WHAT THE EXERCISE ASKS — Set down every line below, word for word.

EXERCISE DATA —
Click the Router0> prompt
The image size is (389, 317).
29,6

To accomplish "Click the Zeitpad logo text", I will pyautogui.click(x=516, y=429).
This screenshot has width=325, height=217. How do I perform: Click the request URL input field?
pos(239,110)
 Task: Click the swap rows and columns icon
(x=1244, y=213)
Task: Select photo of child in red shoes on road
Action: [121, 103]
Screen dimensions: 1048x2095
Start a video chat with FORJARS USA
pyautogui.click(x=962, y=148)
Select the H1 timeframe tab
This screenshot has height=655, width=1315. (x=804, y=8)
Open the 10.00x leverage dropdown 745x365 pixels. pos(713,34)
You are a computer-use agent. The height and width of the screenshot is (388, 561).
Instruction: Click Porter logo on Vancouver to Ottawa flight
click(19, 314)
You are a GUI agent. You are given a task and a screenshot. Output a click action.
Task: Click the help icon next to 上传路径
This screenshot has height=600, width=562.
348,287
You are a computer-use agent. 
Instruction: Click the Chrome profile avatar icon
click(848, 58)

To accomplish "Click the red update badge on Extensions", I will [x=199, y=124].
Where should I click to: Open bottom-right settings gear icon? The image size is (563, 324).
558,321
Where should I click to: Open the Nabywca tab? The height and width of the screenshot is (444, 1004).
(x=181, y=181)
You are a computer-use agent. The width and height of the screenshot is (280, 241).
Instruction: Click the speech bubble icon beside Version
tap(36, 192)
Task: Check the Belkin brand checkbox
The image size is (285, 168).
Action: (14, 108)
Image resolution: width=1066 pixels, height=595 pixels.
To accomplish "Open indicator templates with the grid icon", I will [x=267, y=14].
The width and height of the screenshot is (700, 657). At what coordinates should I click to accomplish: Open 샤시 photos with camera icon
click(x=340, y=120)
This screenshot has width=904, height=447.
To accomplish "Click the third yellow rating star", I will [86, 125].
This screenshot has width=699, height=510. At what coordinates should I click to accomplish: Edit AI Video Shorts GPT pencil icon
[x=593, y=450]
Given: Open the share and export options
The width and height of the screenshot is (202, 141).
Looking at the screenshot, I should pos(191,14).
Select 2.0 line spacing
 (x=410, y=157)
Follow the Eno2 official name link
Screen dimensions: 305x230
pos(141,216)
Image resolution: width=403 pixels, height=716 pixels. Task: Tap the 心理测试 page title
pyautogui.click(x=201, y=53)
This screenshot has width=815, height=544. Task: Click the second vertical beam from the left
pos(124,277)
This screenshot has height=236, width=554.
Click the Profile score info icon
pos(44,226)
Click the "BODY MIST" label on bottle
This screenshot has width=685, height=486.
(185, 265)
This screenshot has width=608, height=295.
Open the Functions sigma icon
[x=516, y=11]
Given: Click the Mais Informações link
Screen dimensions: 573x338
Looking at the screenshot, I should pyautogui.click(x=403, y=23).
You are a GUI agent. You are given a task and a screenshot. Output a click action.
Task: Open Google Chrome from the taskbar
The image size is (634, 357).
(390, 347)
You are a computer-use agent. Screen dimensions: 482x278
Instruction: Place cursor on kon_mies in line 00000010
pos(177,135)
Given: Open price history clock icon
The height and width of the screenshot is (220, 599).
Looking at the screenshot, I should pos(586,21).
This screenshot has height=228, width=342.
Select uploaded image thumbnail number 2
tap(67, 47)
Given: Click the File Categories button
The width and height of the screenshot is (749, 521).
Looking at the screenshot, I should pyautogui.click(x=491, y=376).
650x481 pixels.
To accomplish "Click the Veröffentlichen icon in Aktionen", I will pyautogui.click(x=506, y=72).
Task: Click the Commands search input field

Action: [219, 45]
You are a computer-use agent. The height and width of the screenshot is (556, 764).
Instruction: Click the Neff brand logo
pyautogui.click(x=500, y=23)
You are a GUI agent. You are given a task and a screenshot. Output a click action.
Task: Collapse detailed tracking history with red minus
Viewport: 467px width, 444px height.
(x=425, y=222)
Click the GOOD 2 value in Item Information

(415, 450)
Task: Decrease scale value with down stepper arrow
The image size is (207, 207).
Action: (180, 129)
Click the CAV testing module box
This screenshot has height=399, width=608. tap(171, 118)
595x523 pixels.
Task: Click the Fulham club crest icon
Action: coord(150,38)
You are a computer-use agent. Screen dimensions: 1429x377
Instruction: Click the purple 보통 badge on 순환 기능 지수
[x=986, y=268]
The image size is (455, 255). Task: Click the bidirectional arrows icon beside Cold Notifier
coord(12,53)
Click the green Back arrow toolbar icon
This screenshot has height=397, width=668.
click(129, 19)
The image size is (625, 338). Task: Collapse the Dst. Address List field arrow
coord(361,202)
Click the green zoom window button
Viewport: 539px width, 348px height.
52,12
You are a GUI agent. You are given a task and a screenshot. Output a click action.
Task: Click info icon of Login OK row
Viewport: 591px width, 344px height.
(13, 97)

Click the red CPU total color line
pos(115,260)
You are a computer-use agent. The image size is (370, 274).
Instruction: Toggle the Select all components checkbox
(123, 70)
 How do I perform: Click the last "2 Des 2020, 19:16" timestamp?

WRITTEN SOLUTION —
Click the Router0> prompt
The image size is (389, 317).
29,6

To accomplish "Click the Zeitpad logo text", I will pyautogui.click(x=516, y=429).
This screenshot has width=325, height=217. How do I perform: Click the request URL input field?
pos(239,110)
 Task: Click the swap rows and columns icon
(x=1244, y=213)
Task: Select photo of child in red shoes on road
Action: [121, 103]
Screen dimensions: 1048x2095
Start a video chat with FORJARS USA
pyautogui.click(x=962, y=148)
Select the H1 timeframe tab
This screenshot has height=655, width=1315. (x=804, y=8)
Open the 10.00x leverage dropdown 745x365 pixels. pos(713,34)
You are a computer-use agent. The height and width of the screenshot is (388, 561).
Instruction: Click Porter logo on Vancouver to Ottawa flight
click(19, 314)
You are a GUI agent. You are given a task and a screenshot. Output a click action.
Task: Click the help icon next to 上传路径
This screenshot has height=600, width=562.
348,287
You are a computer-use agent. 
Instruction: Click the Chrome profile avatar icon
click(848, 58)

To accomplish "Click the red update badge on Extensions", I will [x=199, y=124].
Where should I click to: Open bottom-right settings gear icon? The image size is (563, 324).
558,321
Where should I click to: Open the Nabywca tab? The height and width of the screenshot is (444, 1004).
(x=181, y=181)
You are a computer-use agent. The width and height of the screenshot is (280, 241).
Instruction: Click the speech bubble icon beside Version
tap(36, 192)
Task: Check the Belkin brand checkbox
The image size is (285, 168).
Action: (14, 108)
Image resolution: width=1066 pixels, height=595 pixels.
To accomplish "Open indicator templates with the grid icon", I will [x=267, y=14].
The width and height of the screenshot is (700, 657). At what coordinates should I click to accomplish: Open 샤시 photos with camera icon
click(x=340, y=120)
This screenshot has width=904, height=447.
To accomplish "Click the third yellow rating star", I will [86, 125].
This screenshot has width=699, height=510. At what coordinates should I click to accomplish: Edit AI Video Shorts GPT pencil icon
[x=593, y=450]
Given: Open the share and export options
The width and height of the screenshot is (202, 141).
Looking at the screenshot, I should pos(191,14).
Select 2.0 line spacing
 (x=410, y=157)
Follow the Eno2 official name link
Screen dimensions: 305x230
pos(141,216)
Image resolution: width=403 pixels, height=716 pixels. Task: Tap the 心理测试 page title
pyautogui.click(x=201, y=53)
This screenshot has width=815, height=544. Task: Click the second vertical beam from the left
pos(124,277)
This screenshot has height=236, width=554.
Click the Profile score info icon
pos(44,226)
Click the "BODY MIST" label on bottle
This screenshot has width=685, height=486.
(185, 265)
This screenshot has width=608, height=295.
Open the Functions sigma icon
[x=516, y=11]
Given: Click the Mais Informações link
Screen dimensions: 573x338
Looking at the screenshot, I should pyautogui.click(x=403, y=23).
You are a GUI agent. You are given a task and a screenshot. Output a click action.
Task: Open Google Chrome from the taskbar
The image size is (634, 357).
(390, 347)
You are a computer-use agent. Screen dimensions: 482x278
Instruction: Place cursor on kon_mies in line 00000010
pos(177,135)
Given: Open price history clock icon
The height and width of the screenshot is (220, 599).
Looking at the screenshot, I should pos(586,21).
This screenshot has height=228, width=342.
Select uploaded image thumbnail number 2
tap(67, 47)
Given: Click the File Categories button
The width and height of the screenshot is (749, 521).
Looking at the screenshot, I should pyautogui.click(x=491, y=376).
650x481 pixels.
To accomplish "Click the Veröffentlichen icon in Aktionen", I will pyautogui.click(x=506, y=72).
Task: Click the Commands search input field

Action: [219, 45]
You are a computer-use agent. The height and width of the screenshot is (556, 764).
Instruction: Click the Neff brand logo
pyautogui.click(x=500, y=23)
You are a GUI agent. You are given a task and a screenshot. Output a click action.
Task: Collapse detailed tracking history with red minus
Viewport: 467px width, 444px height.
(x=425, y=222)
Click the GOOD 2 value in Item Information

(415, 450)
Task: Decrease scale value with down stepper arrow
The image size is (207, 207).
Action: (180, 129)
Click the CAV testing module box
This screenshot has height=399, width=608. tap(171, 118)
595x523 pixels.
Task: Click the Fulham club crest icon
Action: coord(150,38)
You are a computer-use agent. Screen dimensions: 1429x377
Instruction: Click the purple 보통 badge on 순환 기능 지수
[x=986, y=268]
The image size is (455, 255). Task: Click the bidirectional arrows icon beside Cold Notifier
coord(12,53)
Click the green Back arrow toolbar icon
This screenshot has height=397, width=668.
click(129, 19)
The image size is (625, 338). Task: Collapse the Dst. Address List field arrow
coord(361,202)
Click the green zoom window button
Viewport: 539px width, 348px height.
52,12
You are a GUI agent. You are given a task and a screenshot. Output a click action.
Task: Click info icon of Login OK row
Viewport: 591px width, 344px height.
(13, 97)

Click the red CPU total color line
pos(115,260)
You are a computer-use agent. The image size is (370, 274).
Instruction: Toggle the Select all components checkbox
(123, 70)
 How do I perform: Click the last "2 Des 2020, 19:16" timestamp?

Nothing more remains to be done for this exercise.